Um verdadeiro teste para a hipótese psicossocial da memória encontra-se no estudo das lembranças das pessoas idosas. Nelas é possível verificar uma história social bem desenvolvida: elas já atravessaram um determinado tipo de sociedade, com características bem marcadas e conhecidas; elas já viveram quadros de referência familiar e cultural igualmente reconhecíveis: enfim, sua memória atual pode ser desenhada sobre um pano de fundo mais definido do que a memória de uma pessoa jovem, ou mesmo adulta, que, de algum modo, ainda está absorvida nas lutas e contradições de um presente que a solicita muito mais intensamente do que a uma pessoa de idade. (Bosi, 1987, p.22)
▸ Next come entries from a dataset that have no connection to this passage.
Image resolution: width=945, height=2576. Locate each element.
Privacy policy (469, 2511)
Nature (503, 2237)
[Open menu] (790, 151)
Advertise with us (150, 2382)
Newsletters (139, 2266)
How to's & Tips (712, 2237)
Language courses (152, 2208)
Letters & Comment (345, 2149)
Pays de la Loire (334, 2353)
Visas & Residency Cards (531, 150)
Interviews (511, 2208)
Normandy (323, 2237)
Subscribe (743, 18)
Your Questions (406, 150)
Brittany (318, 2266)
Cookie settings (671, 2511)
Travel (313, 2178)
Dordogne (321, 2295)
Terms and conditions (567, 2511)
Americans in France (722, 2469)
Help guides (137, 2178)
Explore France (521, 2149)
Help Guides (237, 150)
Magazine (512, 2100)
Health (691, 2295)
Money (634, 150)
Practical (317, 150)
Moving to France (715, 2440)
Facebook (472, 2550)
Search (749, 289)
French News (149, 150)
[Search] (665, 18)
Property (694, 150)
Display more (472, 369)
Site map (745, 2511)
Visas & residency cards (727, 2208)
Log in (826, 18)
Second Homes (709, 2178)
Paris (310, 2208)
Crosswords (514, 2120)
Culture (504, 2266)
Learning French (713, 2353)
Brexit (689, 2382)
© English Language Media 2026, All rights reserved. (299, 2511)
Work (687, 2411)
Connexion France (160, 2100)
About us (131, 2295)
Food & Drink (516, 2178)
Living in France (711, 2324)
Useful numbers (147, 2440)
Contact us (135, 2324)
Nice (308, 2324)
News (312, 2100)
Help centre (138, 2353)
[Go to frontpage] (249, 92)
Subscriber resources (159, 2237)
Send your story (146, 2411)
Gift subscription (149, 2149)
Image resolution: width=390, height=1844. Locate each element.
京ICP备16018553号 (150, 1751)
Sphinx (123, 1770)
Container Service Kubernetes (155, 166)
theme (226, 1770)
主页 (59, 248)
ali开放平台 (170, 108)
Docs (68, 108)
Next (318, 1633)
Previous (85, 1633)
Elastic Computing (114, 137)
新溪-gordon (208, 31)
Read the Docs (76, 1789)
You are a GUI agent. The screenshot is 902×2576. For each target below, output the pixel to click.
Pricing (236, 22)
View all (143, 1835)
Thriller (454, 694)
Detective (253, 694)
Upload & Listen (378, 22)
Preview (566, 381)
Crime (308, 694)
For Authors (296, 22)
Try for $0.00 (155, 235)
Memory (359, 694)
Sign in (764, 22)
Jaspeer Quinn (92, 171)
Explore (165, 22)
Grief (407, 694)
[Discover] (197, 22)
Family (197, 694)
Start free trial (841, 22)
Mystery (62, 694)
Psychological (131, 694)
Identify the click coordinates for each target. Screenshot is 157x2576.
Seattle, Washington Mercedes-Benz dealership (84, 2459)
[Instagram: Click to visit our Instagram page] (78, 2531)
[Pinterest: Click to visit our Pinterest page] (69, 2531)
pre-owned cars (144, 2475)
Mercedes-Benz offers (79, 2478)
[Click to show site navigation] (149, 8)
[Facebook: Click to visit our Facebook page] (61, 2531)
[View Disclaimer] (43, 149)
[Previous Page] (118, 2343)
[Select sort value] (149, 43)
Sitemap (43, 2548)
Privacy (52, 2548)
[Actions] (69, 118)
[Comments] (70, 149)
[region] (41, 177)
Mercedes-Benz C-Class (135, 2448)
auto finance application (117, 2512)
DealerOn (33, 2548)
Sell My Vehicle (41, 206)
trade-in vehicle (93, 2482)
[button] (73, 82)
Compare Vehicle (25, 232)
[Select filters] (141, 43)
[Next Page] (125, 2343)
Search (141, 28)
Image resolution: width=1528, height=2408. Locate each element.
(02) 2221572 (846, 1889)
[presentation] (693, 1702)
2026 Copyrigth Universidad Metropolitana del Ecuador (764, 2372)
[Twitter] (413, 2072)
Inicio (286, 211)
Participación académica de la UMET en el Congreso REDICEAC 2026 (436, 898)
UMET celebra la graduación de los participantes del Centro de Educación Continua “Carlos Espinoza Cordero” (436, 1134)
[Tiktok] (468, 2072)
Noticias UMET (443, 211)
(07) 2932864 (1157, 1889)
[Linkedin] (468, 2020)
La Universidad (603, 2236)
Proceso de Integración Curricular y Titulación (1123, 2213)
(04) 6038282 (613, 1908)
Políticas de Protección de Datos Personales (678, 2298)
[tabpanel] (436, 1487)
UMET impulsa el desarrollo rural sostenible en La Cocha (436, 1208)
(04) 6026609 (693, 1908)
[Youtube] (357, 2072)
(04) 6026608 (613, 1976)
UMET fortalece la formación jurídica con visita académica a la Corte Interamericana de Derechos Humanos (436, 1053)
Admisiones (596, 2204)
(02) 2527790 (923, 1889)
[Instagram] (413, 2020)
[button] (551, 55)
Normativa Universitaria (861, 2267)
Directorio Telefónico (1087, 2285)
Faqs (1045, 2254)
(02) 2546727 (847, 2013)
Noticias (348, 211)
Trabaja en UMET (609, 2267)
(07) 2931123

O 'lembrar bem' de Raimundo Batista e Francisco Lino assume tom didático. A função deles é ensinar aos mais jovens os traquejos do trabalho e, assim, se (re)inventam dentro de suas falas. Ainda no início desta pesquisa, ao me aproximar dos moradores da área rural de Barras buscando informações sobre quem migrava, eles me sugeriam que eu fosse conversar com as pessoas mais velhas, que já não migravam mais, que tinham se tornado guardiões das memórias daquele grupo social. Em suas narrativas, reconheci o que Bosi (1987) define como 'velhice social': um sujeito que não vai migrar mais, que tem agora o ato de lembrar como função dentro do grupo ao qual pertence.

Os trabalhadores que vivenciaram esse vai e vem na busca por trabalho fora apresentam-se em suas falas como sobreviventes do mundo do trabalho escravo.

Em uma das reuniões realizadas pela Cáritas16 no município, trabalhadores apresentavam um discurso de sobreviventes de um sistema de exploração no trabalho. É o que podemos evidenciar na narrativa de Francisco Moreira,17 migrante durante a década de 1980 para o Pará, onde trabalhou em fazendas, roçando juquira, e na Serra Pelada, na corrida pelo ouro.

Entendo que o uso da memória como fonte histórica deve considerar o valor subjetivo, no sentido de perceber, entre outros aspectos, a natureza social da memória e o seu significado para os sujeitos. Hoje, Francisco é presidente de uma Associação de Moradores e é muito conhecido como contador de histórias. Sua história de vida está ligada à luta pela terra no município, e, assim, passa a entrelaçar presente e passado, referindo-se ao passado como algo superado pelo tempo. Esse fato ressalta também a necessidade de valorização de suas vivências como trabalhador rural migrante. Em outras palavras, ele se coloca como um atuante na luta pela terra em Barras, e como um ex-trabalhador rural escravizado:

Quando eu deixei o Pará, a gente começou um trabalho de Associação, nessa época que a gente conseguiu fundar uma Associação, até então existia o cativeiro. Só que com o trabalho da gente, o Sindicato, a CUT e a Fetag, a gente conseguiu melhorar um pouco, porque nós tomamos a iniciativa de criar a associação e conseguimos distribuir água para a comunidade, conseguimos também estrada, energia, tudo a gente consegue pela Associação. (Francisco Moreira, 2007)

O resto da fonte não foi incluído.